Snatches of memory, shards of moments which inform consciousness: Ellen McLaughlin’s ethereal TONGUE OF A BIRD is an impressionistic painting transformed into a play. The first of three in New Rep’s “NEXT REP” series, TONGUE OF A BIRD (running through March 30th) mixes poetic images with a search (actually many searches) for a child.
A young woman stands at the base of a gleaming mountain face. She remembers looking down from a high window as a child. She thinks something was lost but she can’t find the memory. She’s drawn to the sky, she tells us. She pilots a Cessna now but when she was a girl she could fly up over her body and look down on herself, a “trick [she] learned early,” one of the many wonders we can create as children which are lost to us as adults.
With TONGUE OF A BIRD, McLaughlin taps into a universal female consciousness. (My male friends who saw the same play at the same time tell me they had trouble relating to the imagery so I shall assume it’s more easily accessed by women.) The young woman’s grandmother tells her flight is in her blood. Her great grandmother and her mother’s mother could fly away like birds to protect themselves (which made me think of the African-American spiritual, “I’ll Fly Away”). Surprisingly, miraculously, McLaughlin is able to stir primal perceptions in the listener.
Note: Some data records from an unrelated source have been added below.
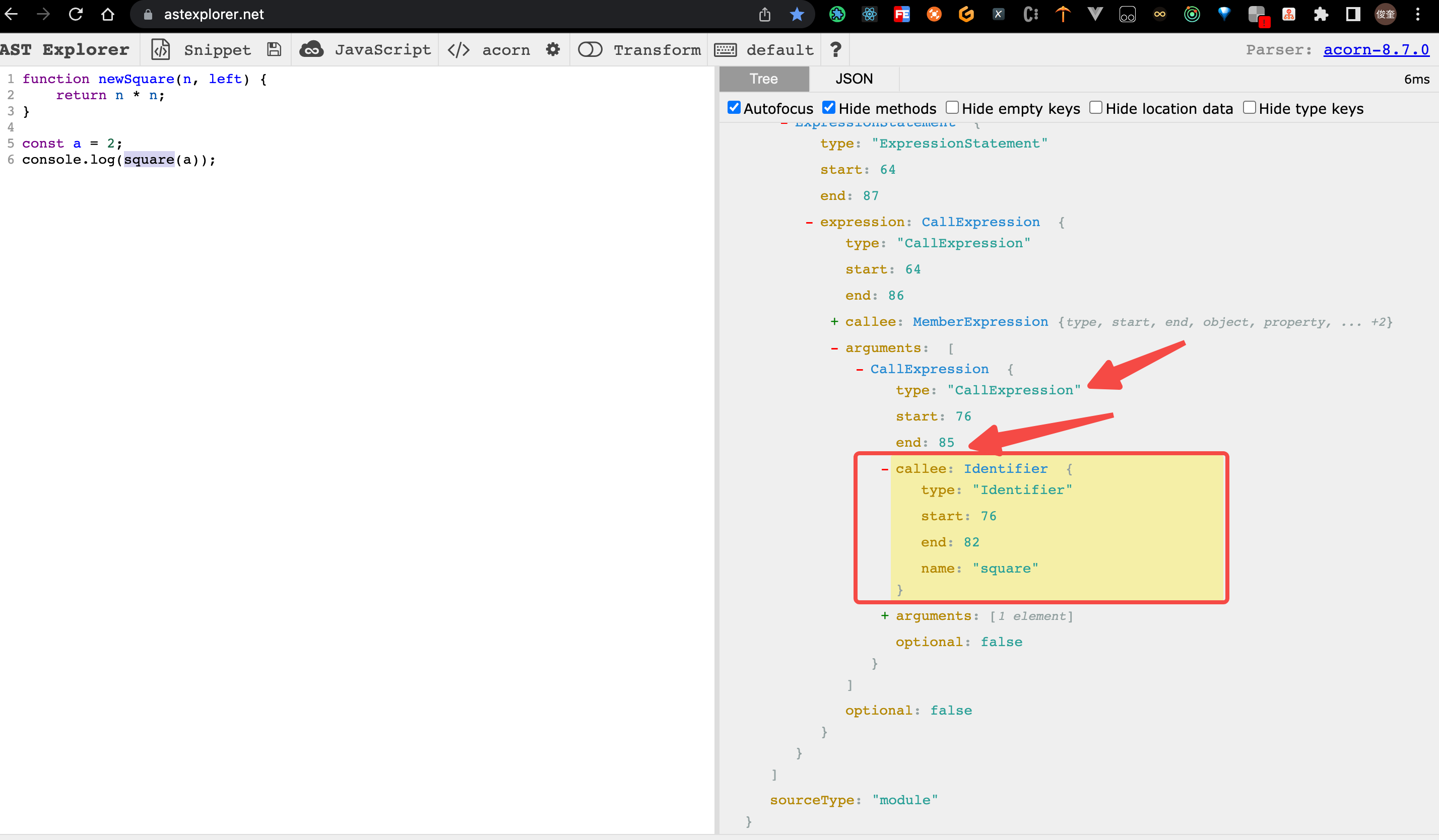This screenshot has width=1439, height=840.
Task: Click the help question mark icon
Action: (x=835, y=50)
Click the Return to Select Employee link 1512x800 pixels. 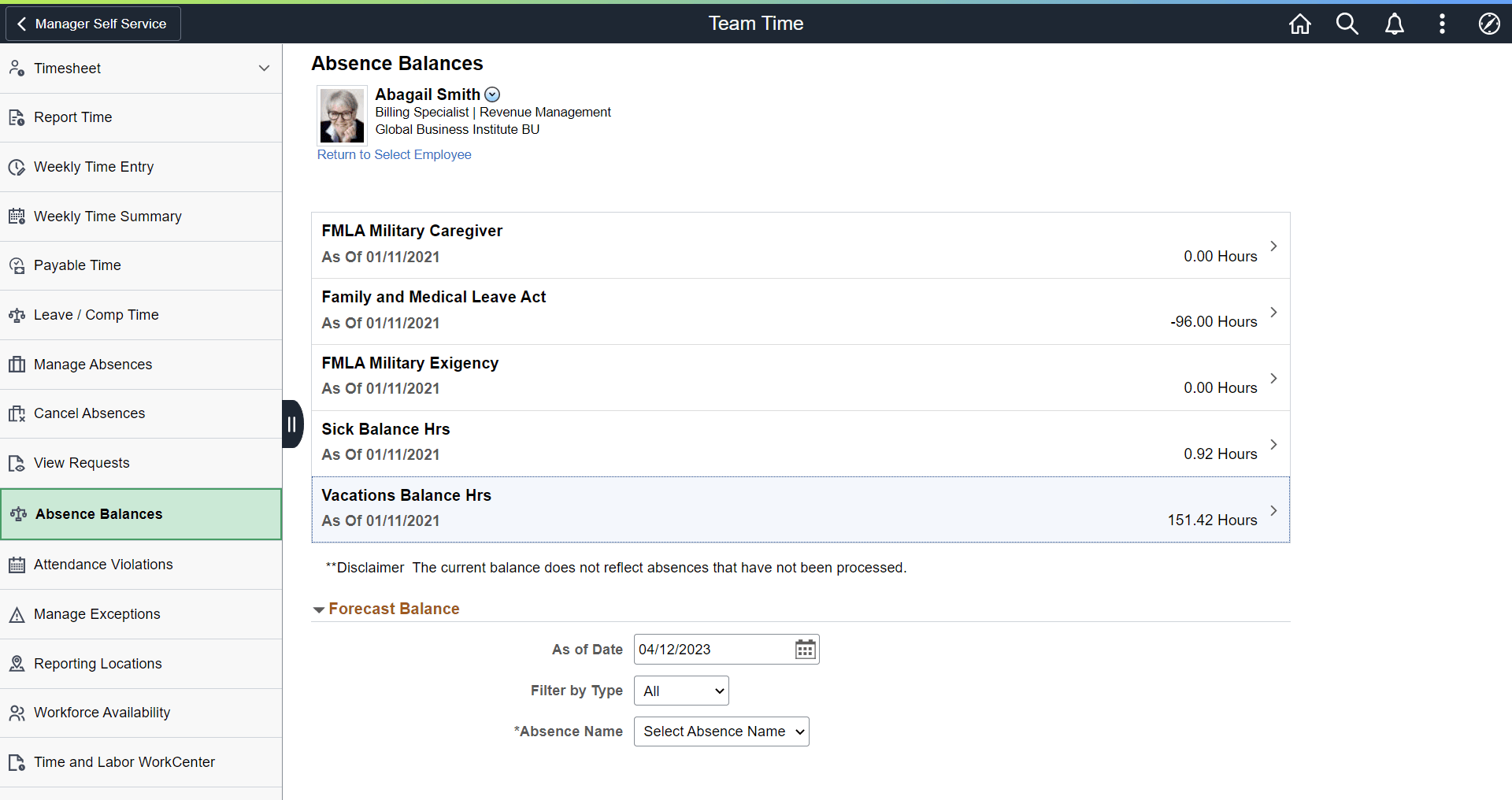[394, 154]
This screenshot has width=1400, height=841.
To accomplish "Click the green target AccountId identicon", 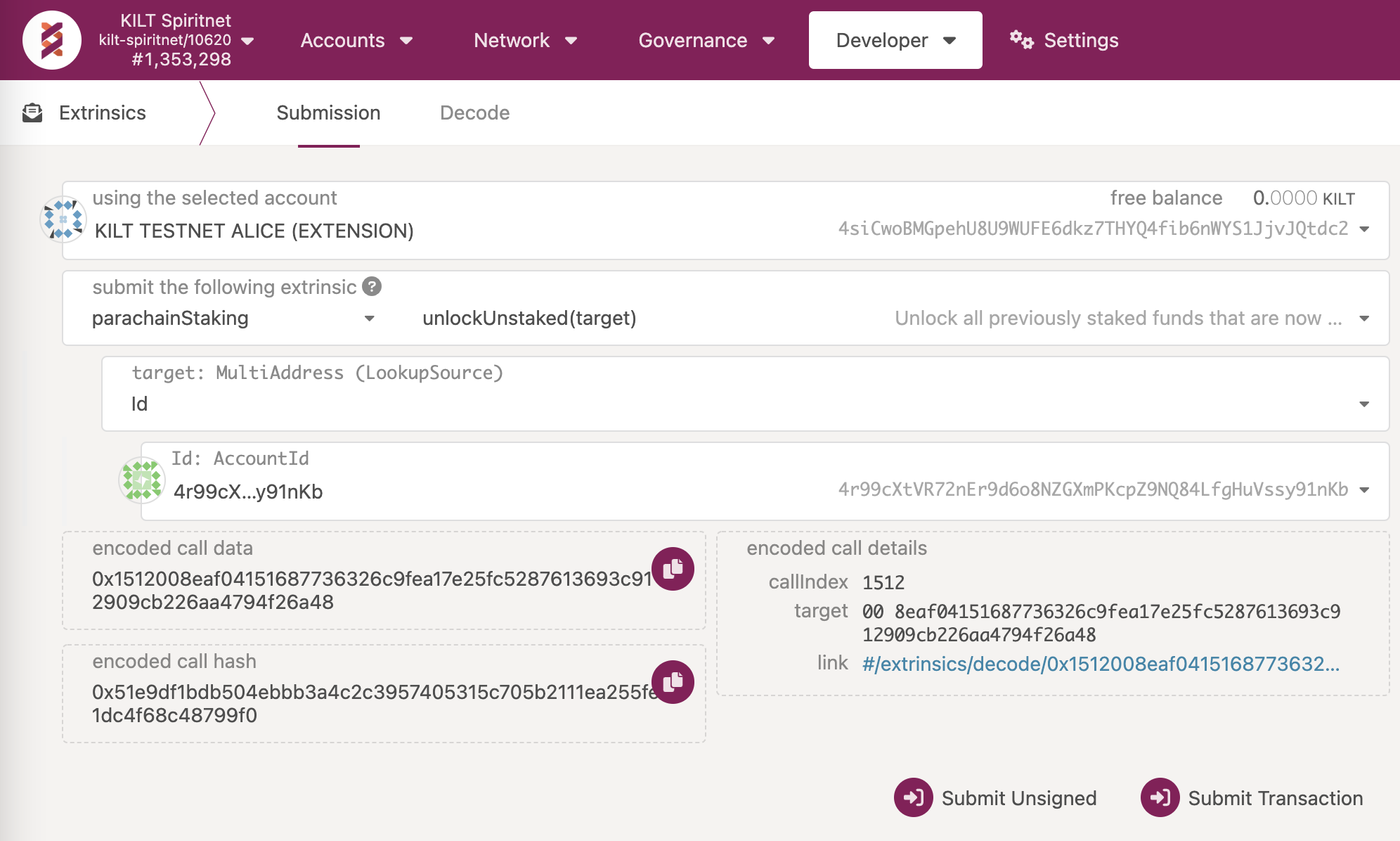I will [x=142, y=480].

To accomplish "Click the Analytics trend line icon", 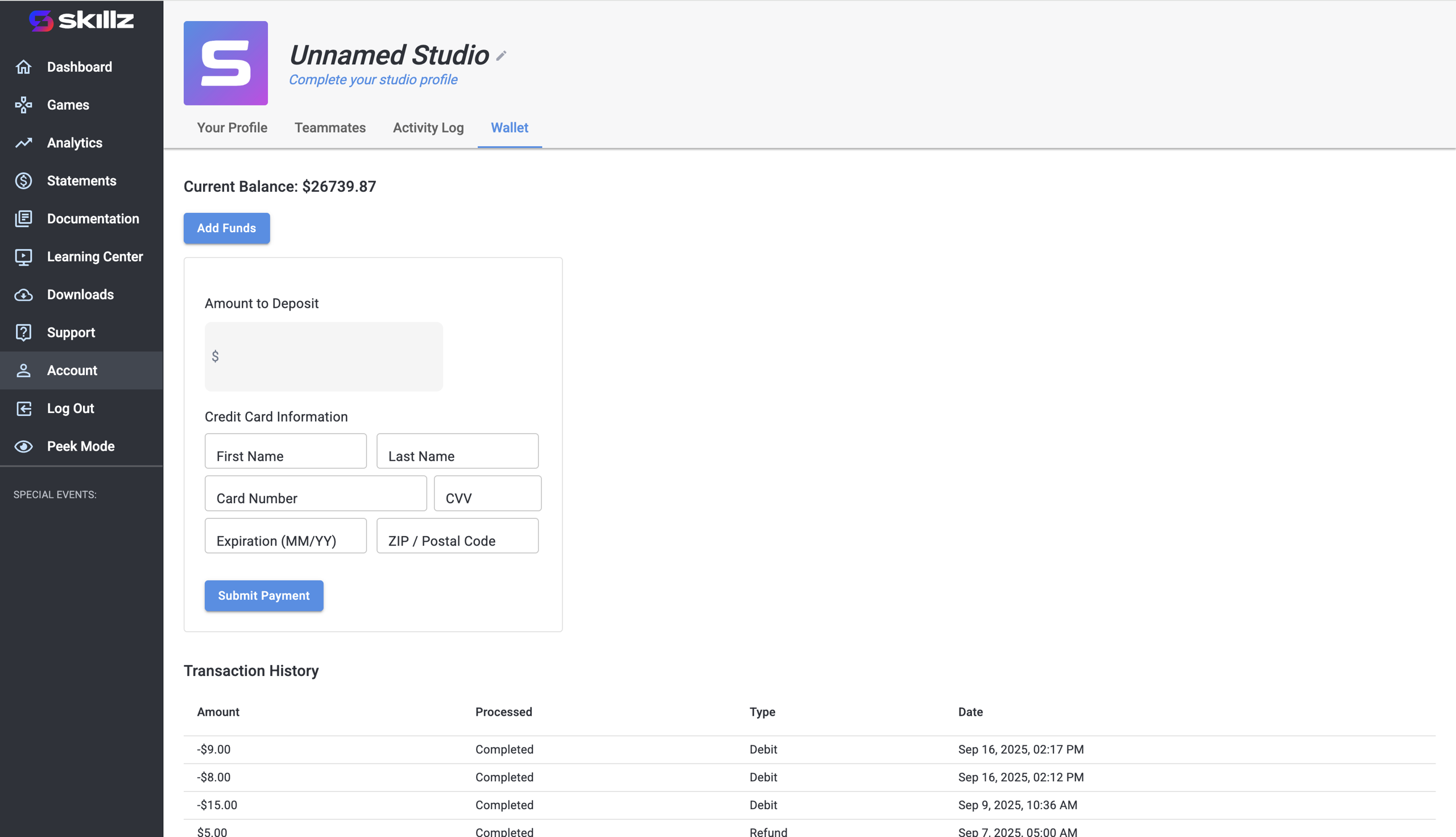I will (23, 143).
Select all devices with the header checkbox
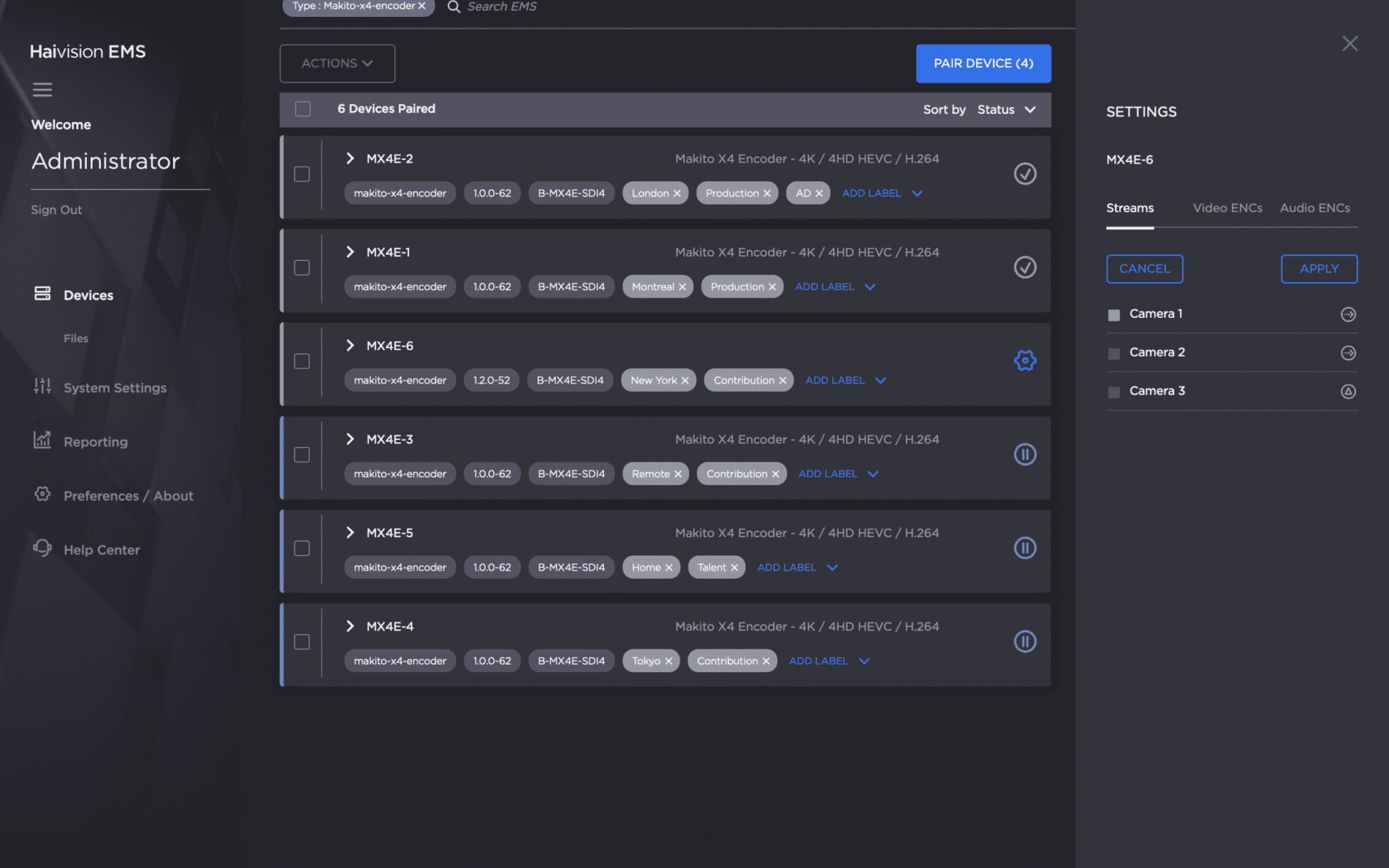This screenshot has height=868, width=1389. tap(302, 108)
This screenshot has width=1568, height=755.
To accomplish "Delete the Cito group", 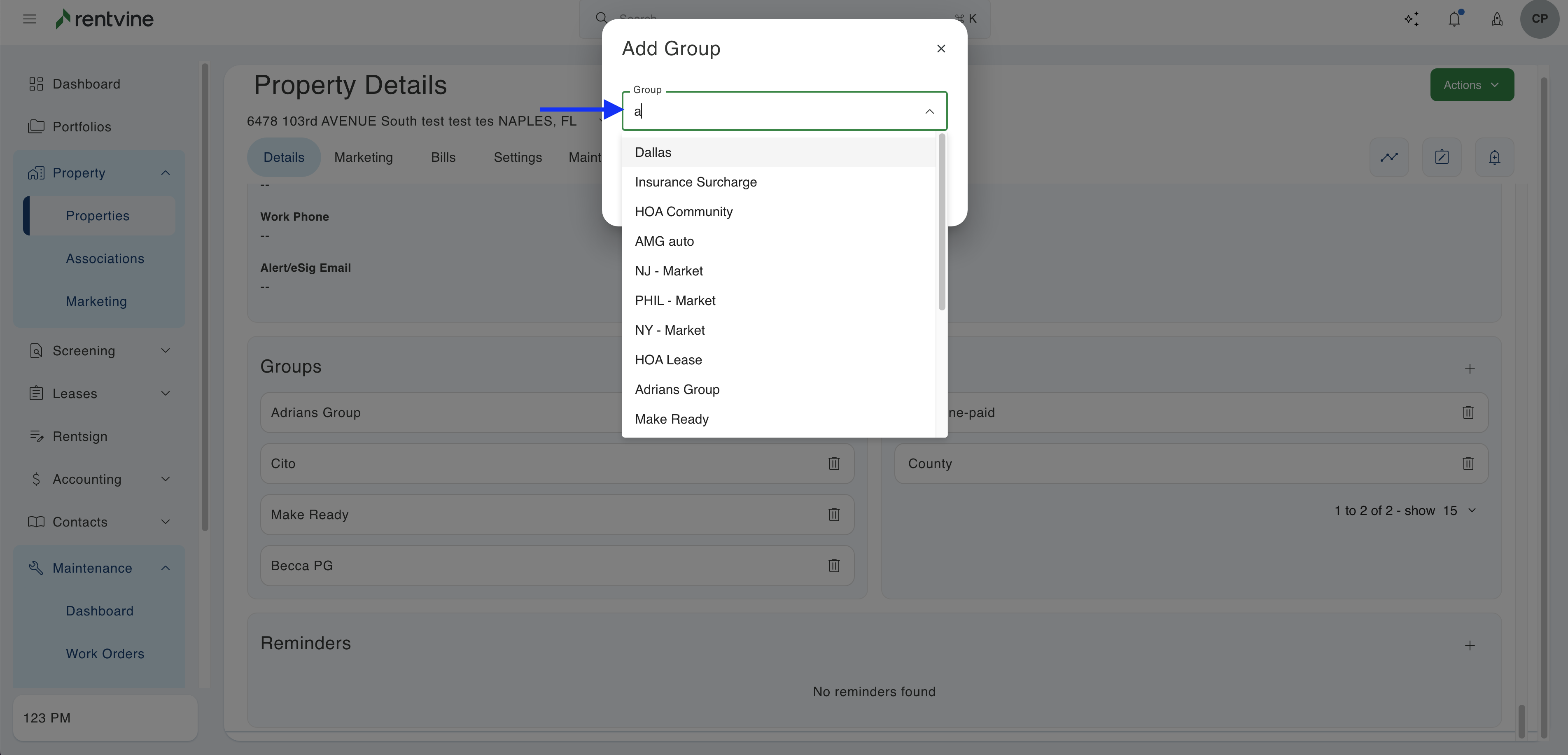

A narrative slowly emerges from beneath and around the elaborate allusions and by the end of the play you’ve pieced together a story but the journey is what matters in TONGUE OF A BIRD, not the destination. The mythic language, the fierce sensibilities in McLaughlin’s writing make the characters soar.
Director Emily Ranii has an inspired cast to embody all the metaphors in TONGUE: Elizabeth Anne Rimar is the driven adventuress, endlessly searching the skies for a lost child who may or may not be the impetuous little girl Claudia Q. Nolan impersonates. Bobbie Steinbach is the strong, immigrant grandmother whose heart was broken and had to “throw away her daughter piece by piece”… who warns us of an unfeeling world that “forgets [its] children.”
Ilyse Robbins is the desperate mother who hires Rimar’s plane to search the snow for her lost daughter. Olivia D’Ambrosio is another mother who, too, sacrificed in her way, for hers. There is so much to absorb in the play, so much which reverberates, resonates, that I suspect you’d find more layers in a second visit. There’s lovely dialogue about the everyday joys children don’t remember when they grow up that I would like to hear again. (I can’t quite recall it now that a whole day has gone by, such are the cruelties of memory.)